We all remember the Preppy Look. This style epitomized the mid-80s. It was Ferris Bueller, it was Jake Ryan it was to a much more ridged extent Alex P. Keaton. Burlington’s Grade 5 & 6 Alumni happily forced their parents to drive out to Bronte and Oakville Place where they could purchase Vaurnet shirts and Bass Deck shoes .




















I also remember Polo shirts being popular.

Around this time pants and jean tapering became popular. It started with a simple fold along the inside calf of the pants followed by rolling up the cuff to keep the fold tight. The resulting look was something akin to the billowy look of cargo pants with draw strings at the bottom. Folding was soon replaced with safety pins to get a tighter look. The pins got more plentiful and higher until the pants reached weird mixtures of tightness and looseness of M.C. Hammer Proportions .

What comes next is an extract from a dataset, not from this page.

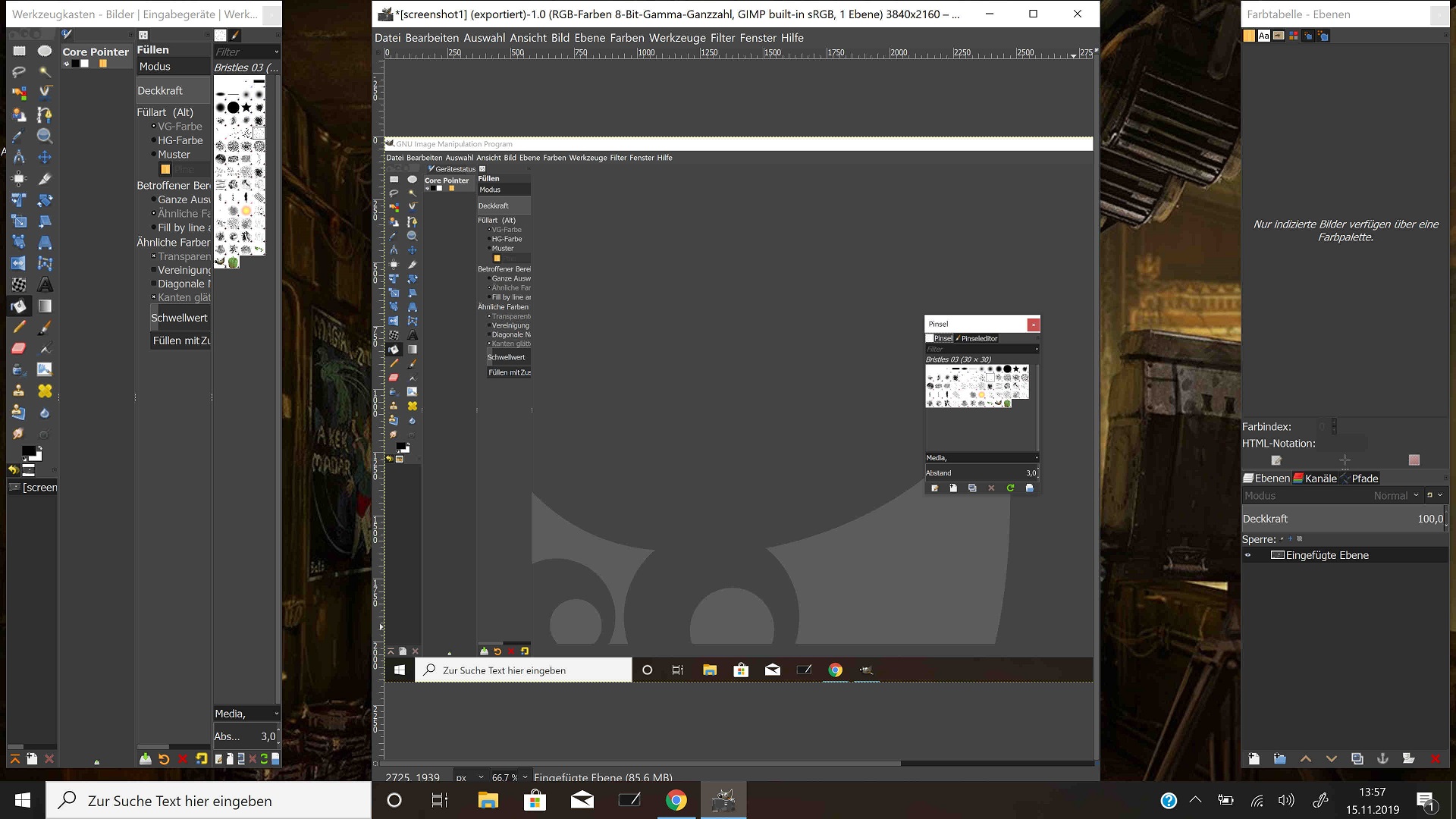Image resolution: width=1456 pixels, height=819 pixels.
Task: Anchor the floating layer with anchor icon
Action: point(1382,758)
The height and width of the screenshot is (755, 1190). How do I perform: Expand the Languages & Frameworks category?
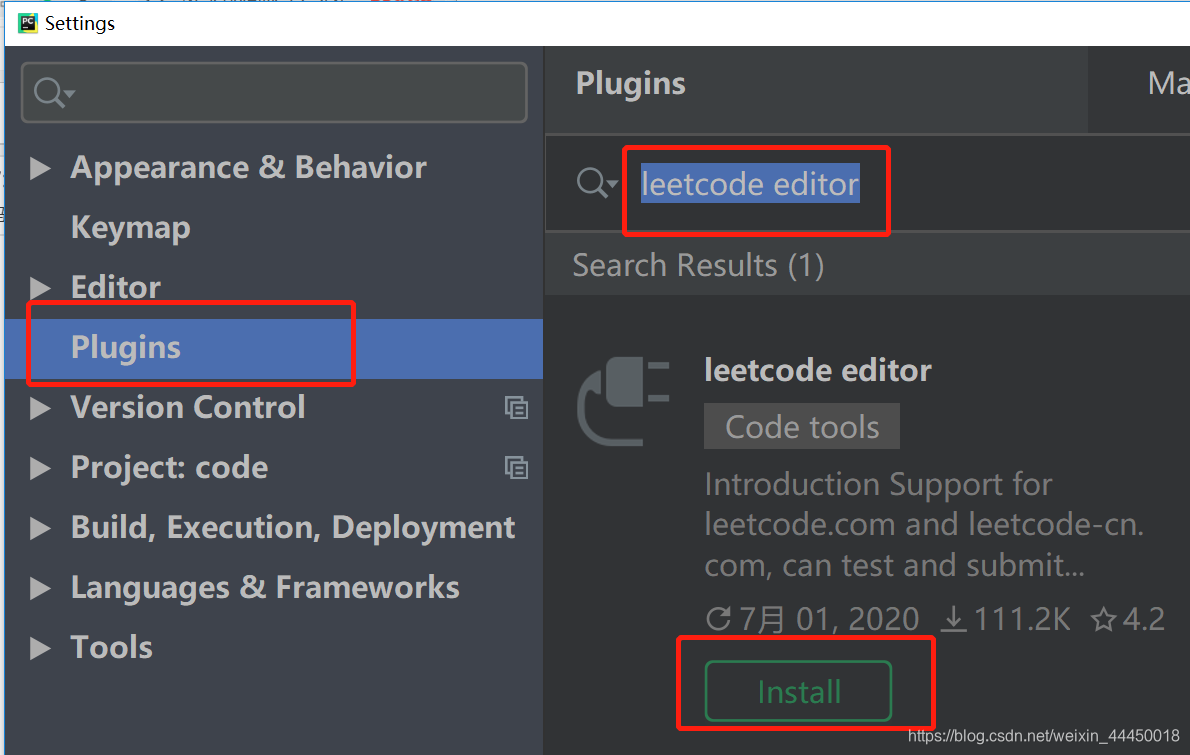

Frontenac kids would strut around the school yard in these bizarre mangled jeans (the locker room floor was always littered with safety pins) commenting on one another’s choice of neon for their Vaurnet shirt or what colour the sweat from foot hockey was turning their Chip & Pepper Wet Wear shirt.*

In Grade 6-7 Hip Hop in all its late 80s blandness hit Burlington. The Preppy Look was surpassed or combined with the Fresh Prince/Dwayne Wayne style to create a look of absolute horror. This look can be epitomized by one student in particular that I will just refer to as Brad. Brad was at the forefront of Burlington’s non-existent hip-hop scene. On an average day Brad could be scene wearing the following (keep in mind that Brad was kind of heavy and white as a ghost):

-Giant pair of British Nights shoes or Troop shoes.

-Ridiculous pair of Levis with deliberately made holes in the knees that had about 50 safety pins in the calves and had been covered hap-hazard in bleach.

-Polka dot dress shirt (most likely purchased from Stitches).

-A leather Africa symbol (cringe) or a Mercedes symbol around his neck. He sometimeswore both at once.

- Those round flip-up Dwayne Wayne glasses (they sold those without prescription at the Appleby mall Hakim Optical for $5).

-And the hair. Now this was the best part. Brad desperately wanted one of those big Cameo style flat tops (my dad called them chimney heads) but his hair was straight and thin. So he would painstakingly comb/gel/spray it into a big high white-blonde cube that would wilt by the end of the day.

Thankfully by about 1989 I had discovered punk rock and could leave this tragic nightmare behind me. Though it was not to last much longer anyway as Frontenac’s youth moved on to grade 9 and were forced to be less outlandish. Anyone still had their Fresh Prince of Burl-air look by mid-1990 had it severely beaten out of them by the Lord Elgin High School shop skids or had it embarrassed out of them by the arrival of Vanilla Ice or the release of Kid N Play’s movie House Party.

Keep in mind, these are grown men.



· I was no stranger to Chip & Pepper. I had a very special C&P sweat shirt called Chip & Pepper Buck Shot. It was purple and had actually been shot with a shot gun. I wore it proudly with tapered jeans and a bright orange Ocean Pacific fanny pack.